### DIRECTIONS FOR THIS TASK
Of the entries that follow, how many lines hold the string "Expand"? Write the number and nothing more.

DATA FOR THIS TASK Block Start

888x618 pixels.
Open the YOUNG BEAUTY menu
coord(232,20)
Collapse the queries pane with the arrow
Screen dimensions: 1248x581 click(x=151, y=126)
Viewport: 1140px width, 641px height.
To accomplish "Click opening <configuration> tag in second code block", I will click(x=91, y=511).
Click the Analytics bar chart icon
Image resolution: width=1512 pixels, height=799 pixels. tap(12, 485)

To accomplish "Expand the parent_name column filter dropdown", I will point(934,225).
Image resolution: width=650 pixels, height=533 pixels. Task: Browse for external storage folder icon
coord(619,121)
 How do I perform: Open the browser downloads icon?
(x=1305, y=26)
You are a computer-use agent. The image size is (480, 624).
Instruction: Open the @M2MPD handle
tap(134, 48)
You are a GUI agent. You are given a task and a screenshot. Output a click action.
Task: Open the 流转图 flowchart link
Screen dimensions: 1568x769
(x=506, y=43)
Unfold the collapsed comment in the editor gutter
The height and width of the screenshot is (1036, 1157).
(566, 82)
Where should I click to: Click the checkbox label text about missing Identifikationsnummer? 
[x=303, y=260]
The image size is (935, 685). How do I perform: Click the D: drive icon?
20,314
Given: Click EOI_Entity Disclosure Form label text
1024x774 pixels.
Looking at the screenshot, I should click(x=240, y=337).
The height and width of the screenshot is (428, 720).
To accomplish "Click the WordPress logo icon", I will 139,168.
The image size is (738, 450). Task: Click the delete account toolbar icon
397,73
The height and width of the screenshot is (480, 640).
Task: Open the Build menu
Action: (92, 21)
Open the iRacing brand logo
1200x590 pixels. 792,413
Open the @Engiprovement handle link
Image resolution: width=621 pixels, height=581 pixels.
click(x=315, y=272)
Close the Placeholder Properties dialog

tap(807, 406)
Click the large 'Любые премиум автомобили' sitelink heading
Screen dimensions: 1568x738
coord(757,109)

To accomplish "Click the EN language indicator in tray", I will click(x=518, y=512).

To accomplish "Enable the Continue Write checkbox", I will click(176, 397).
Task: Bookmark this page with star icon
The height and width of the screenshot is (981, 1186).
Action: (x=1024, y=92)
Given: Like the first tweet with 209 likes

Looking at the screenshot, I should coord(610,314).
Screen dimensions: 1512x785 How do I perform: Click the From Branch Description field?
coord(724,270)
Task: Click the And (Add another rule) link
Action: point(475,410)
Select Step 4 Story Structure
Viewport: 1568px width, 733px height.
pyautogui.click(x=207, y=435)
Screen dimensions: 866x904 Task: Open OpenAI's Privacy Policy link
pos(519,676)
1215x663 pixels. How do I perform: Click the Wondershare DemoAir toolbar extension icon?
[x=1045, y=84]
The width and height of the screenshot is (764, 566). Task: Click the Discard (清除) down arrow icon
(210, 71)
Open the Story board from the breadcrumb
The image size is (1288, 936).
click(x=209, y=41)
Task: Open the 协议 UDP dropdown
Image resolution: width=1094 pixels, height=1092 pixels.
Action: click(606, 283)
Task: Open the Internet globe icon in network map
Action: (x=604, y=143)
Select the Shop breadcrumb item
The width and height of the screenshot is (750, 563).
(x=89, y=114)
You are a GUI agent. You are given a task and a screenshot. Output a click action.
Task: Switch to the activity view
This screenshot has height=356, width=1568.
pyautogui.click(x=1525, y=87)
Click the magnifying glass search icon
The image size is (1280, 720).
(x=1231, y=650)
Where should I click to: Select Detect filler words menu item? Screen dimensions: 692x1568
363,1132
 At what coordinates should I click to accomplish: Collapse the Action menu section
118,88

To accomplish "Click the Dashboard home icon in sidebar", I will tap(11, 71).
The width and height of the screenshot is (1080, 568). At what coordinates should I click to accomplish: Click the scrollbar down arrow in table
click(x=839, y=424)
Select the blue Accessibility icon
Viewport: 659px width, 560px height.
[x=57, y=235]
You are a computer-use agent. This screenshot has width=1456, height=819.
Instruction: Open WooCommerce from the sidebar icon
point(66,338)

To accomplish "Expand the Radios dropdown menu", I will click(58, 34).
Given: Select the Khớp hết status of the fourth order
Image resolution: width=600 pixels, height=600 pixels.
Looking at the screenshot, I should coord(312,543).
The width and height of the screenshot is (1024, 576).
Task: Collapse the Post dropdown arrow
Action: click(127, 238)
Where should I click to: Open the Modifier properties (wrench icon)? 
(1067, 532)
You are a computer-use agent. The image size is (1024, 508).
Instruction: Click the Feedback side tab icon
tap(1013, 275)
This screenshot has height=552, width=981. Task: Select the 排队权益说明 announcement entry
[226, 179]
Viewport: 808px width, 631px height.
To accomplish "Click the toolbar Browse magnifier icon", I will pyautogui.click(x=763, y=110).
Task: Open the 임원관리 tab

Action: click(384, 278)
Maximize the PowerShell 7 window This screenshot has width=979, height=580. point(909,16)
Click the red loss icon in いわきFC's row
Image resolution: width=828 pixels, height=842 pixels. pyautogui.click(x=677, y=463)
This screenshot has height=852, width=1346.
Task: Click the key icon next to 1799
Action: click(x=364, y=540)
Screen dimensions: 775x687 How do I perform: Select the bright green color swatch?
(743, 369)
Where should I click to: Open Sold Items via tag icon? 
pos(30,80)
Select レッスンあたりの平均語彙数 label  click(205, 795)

DATA FOR THIS TASK Block End

### ANSWER AREA
2